__TASKS TO PERFORM__:
**a)** In the debate speech, which Members does the speaker name, and what constituency does each represent?
**b)** According to the debate speech, where did the drug line from the speaker's constituency of Croydon run to?
**c)** Pick up the debate speech after its final sentence and keep writing in the same voice.

__QUOTED TEXT__:
It is a pleasure to serve under your chairmanship, Mr Pritchard. It looks as though we are going to be called for a vote imminently.
I congratulate the hon. Member for Keighley (Robbie Moore) on securing this important debate. I agree with him entirely that we all want to sing from the rooftops about our constituencies, but we have to tackle the underlying problems that we all probably face. I agree with him about a twin-track approach, with a hard-line response to those criminals who are driving the drug market and support for those who are trying to get out and those we do not want to get involved in the first place.
My hon. Friend the Member for West Ham (Ms Brown) talked well, as she always does, about child criminal exploitation, the need to understand and define it in law and to tackle it. She highlighted the moments of vulnerability, such as school exclusion. If a young boy loses his life to knife crime, there will be a homicide review to learn the lessons. Why do we wait that long? Why do we wait until he has died? Why did we not intervene at an earlier stage? Why is the point at which someone is excluded from school not the point that triggers involvement with the parents and the child about what those vulnerabilities might be?
The hon. Member for Totnes (Anthony Mangnall) talked about county lines and the drugs coming from all directions into his area. There was a drug line from my constituency of Croydon to Exeter. I have spoken to Exeter police about kids who find themselves on coaches to Exeter and how to recognise them when they get off. They do not have bags with them—only a little bag—and they know who they might be.
My hon. Friend the Member for Halifax (Holly Lynch) talked about the interesting findings related to drug driving, and the delays in forensics. It is absurd and awful that people could still be on the road, potentially causing the same problems, just because of delays in forensics. She also talked about the need for core neighbourhood policing teams, which we all agree on.
The hon. Member for Strangford (Jim Shannon) said he was from the old school where people know the local bobby on the beat. I think we are all talking about a similar version, which is ensuring that the police are in our communities and areas.
The hon. Member for Aberconwy (Robin Millar) talked about his beautiful community, and the drugs associated with such places. I was in Rhyl last year, where there are similar issues. It is a lovely, beautiful town hampered by drug use. I spent some time at a youth centre, where they were doing innovative work with kids on the street who were involved with antisocial behaviour and drugs. They had pulled them in, given them support and help. They had gone up Snowdon as part of a Duke of Edinburgh course, completely out of their comfort zone, doing things they had never done before, and giving them hope for the future. That was what the hon. Gentleman said was needed.

__DATASET EXCERPTS__:
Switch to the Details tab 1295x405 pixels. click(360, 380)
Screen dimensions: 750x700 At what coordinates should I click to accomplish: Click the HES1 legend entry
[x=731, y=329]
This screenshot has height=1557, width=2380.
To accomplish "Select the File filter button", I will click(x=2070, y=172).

==

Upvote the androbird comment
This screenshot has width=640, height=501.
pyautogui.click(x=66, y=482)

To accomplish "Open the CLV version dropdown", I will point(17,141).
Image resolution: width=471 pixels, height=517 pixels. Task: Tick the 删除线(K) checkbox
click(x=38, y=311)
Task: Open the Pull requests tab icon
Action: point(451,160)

* * *

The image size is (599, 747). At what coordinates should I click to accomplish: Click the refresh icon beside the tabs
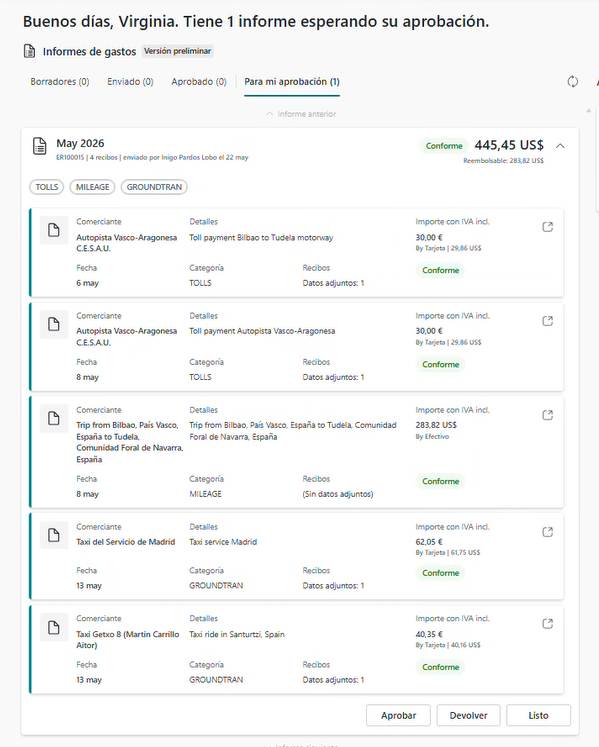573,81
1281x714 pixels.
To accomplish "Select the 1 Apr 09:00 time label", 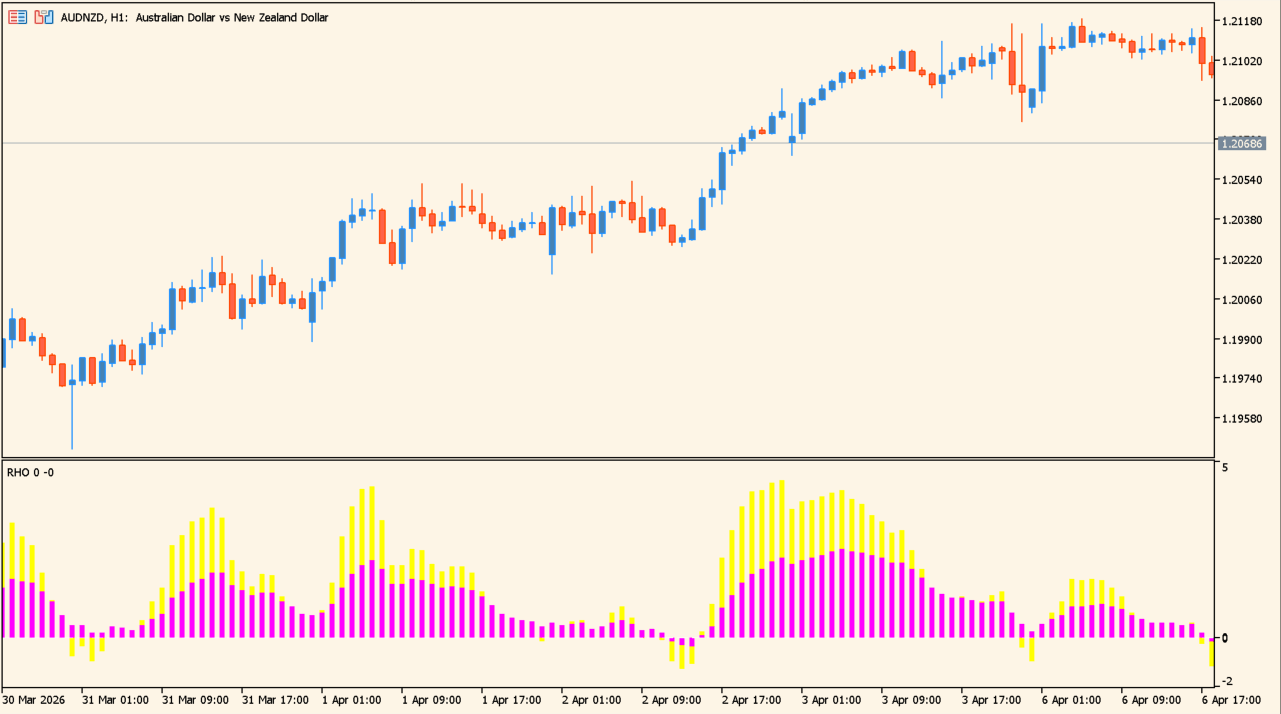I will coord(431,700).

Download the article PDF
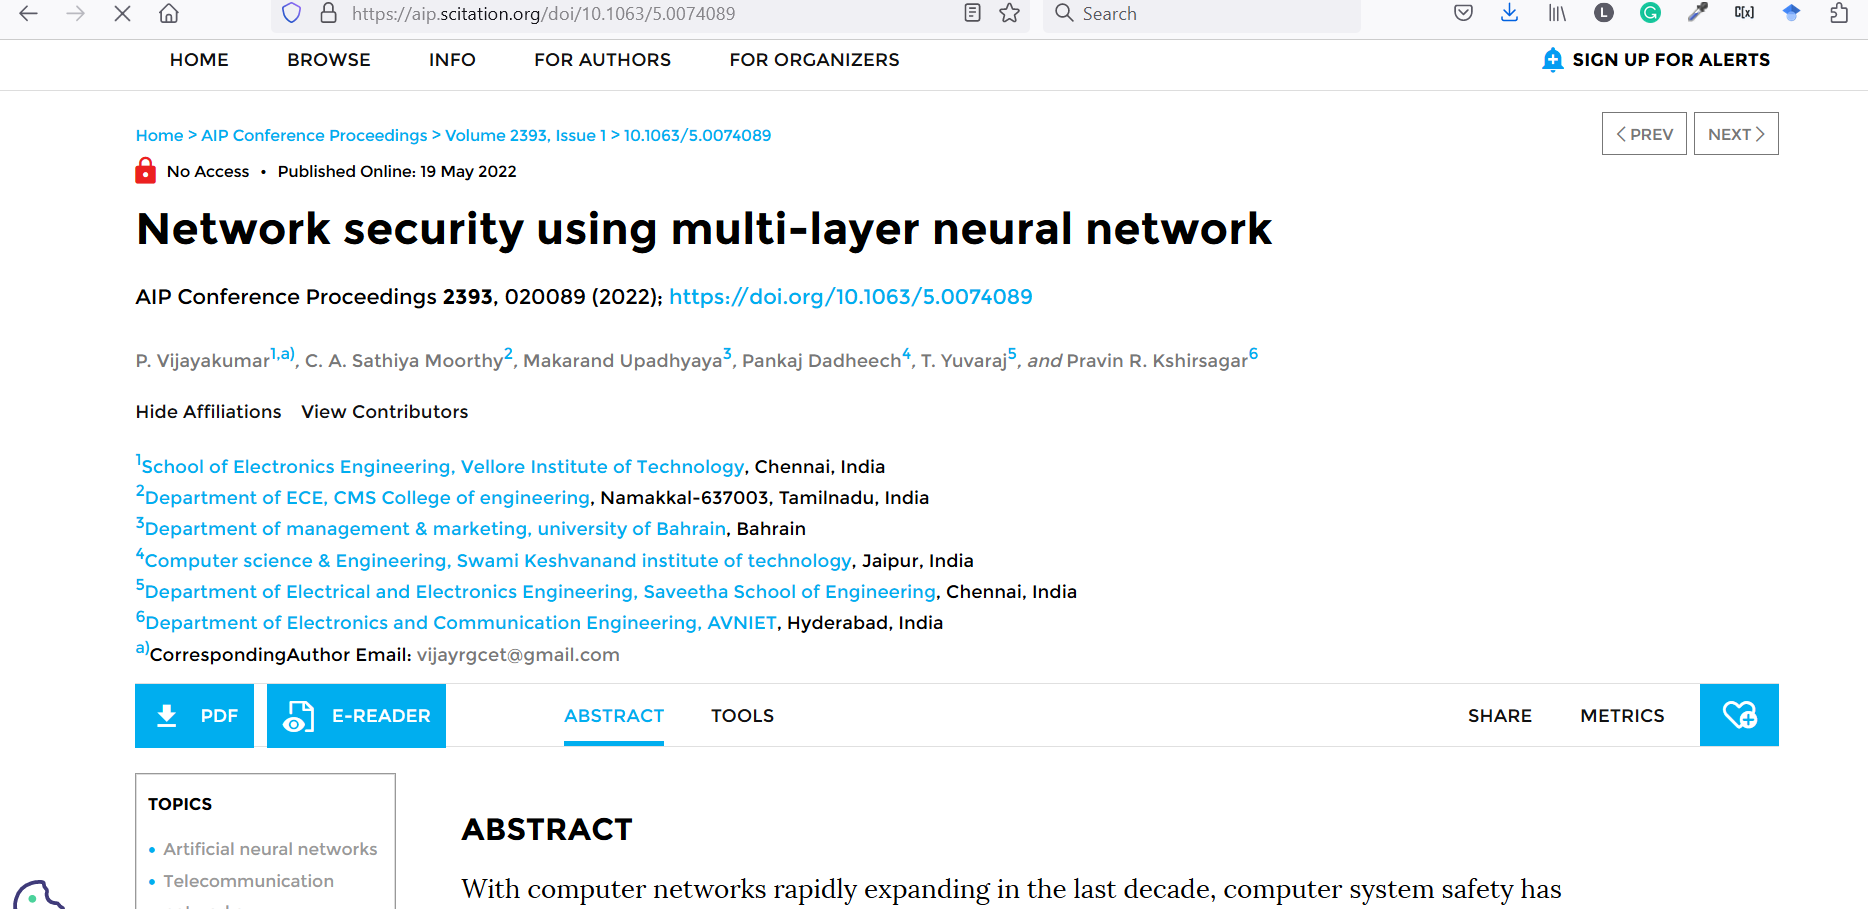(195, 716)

__FINAL RESULTS__:
**a)** Robbie Moore (Keighley), Ms Brown (West Ham), Anthony Mangnall (Totnes), Holly Lynch (Halifax), Jim Shannon (Strangford) and Robin Millar (Aberconwy).

**b)** To Exeter.

**c)**
Drug crime is a scourge across the country. It fuels exploitation, violence and antisocial behaviour, and causes misery for communities. Drug deaths are at an all-time high. We have seen the emergence of increasingly violent and exploitative gangs, which use technology that is often way ahead of the Government’s, to groom children and sell them drugs. Dame Carol Black presented damning conclusions in her review on drugs. We have gone backwards over the past 10 years. Drug abuse is up at “tragically destructive levels”, she said, and drug treatment is down, with recovery services “on their knees”.
Prosecutions for drug offences are down 36% since 2010 and convictions are down 43%. The UK has become a target for international drug-trafficking gangs. This country is Europe’s largest heroin market. Serious organised criminals have a grip. Whether people live in a town, a city or the country, they worry about their kids getting involved in drugs, even buying them online. We have already talked a lot about county lines, and I think hon. Members agree on the problem. They are based on deeply exploitative criminal practices, forcing children, through debt bondage and other techniques, to become mules to ferry hard drugs up and down the country. Those children often appear not to be vulnerable, but they are hungry, scared and sometimes squatting in cuckooed properties of other vulnerable drug users.
I saw a picture in the Oxford Mail of a young lad wearing a hoodie and holding a wad of cash. When the police caught him, they asked him about the picture. He said:
“I thought it looked cool… It wasn’t even my money. I looked like a homeless person wearing a worn-out tracksuit. I hadn’t showered for two weeks.”
The reality behind the image is often very different.
In 2021, 49% of child referrals of modern slavery were for child criminal exploitation. The national referral mechanism received nearly 13,000 referrals of potential victims, up 20% on the previous year, which is the highest number ever. The number of specific county lines flags have also increased, up 23%. The evidence suggests a nationwide increase in this grotesque practice, and subsequent misery for the individuals and the communities affected.
I want to touch briefly on the online space. Drugs can now be bought and sold online. If someone goes on to Snapchat, they can buy one, get one free, or introduce a friend. The offers are all there. [Interruption.]
I was talking about online drugs and how easy it is for kids to buy them. Fiona Spargo-Mabbs, an inspirational woman in my constituency—the Minister will share a platform with her soon—has brought together a group of mothers whose children died from taking drugs that were bought largely online. I am sure that she will talk to the Minister about the need to educate all our young people on what to do when they are confronted with drugs and on the causes and impacts of taking them. All our children come across or are invited to take drugs in some form or another.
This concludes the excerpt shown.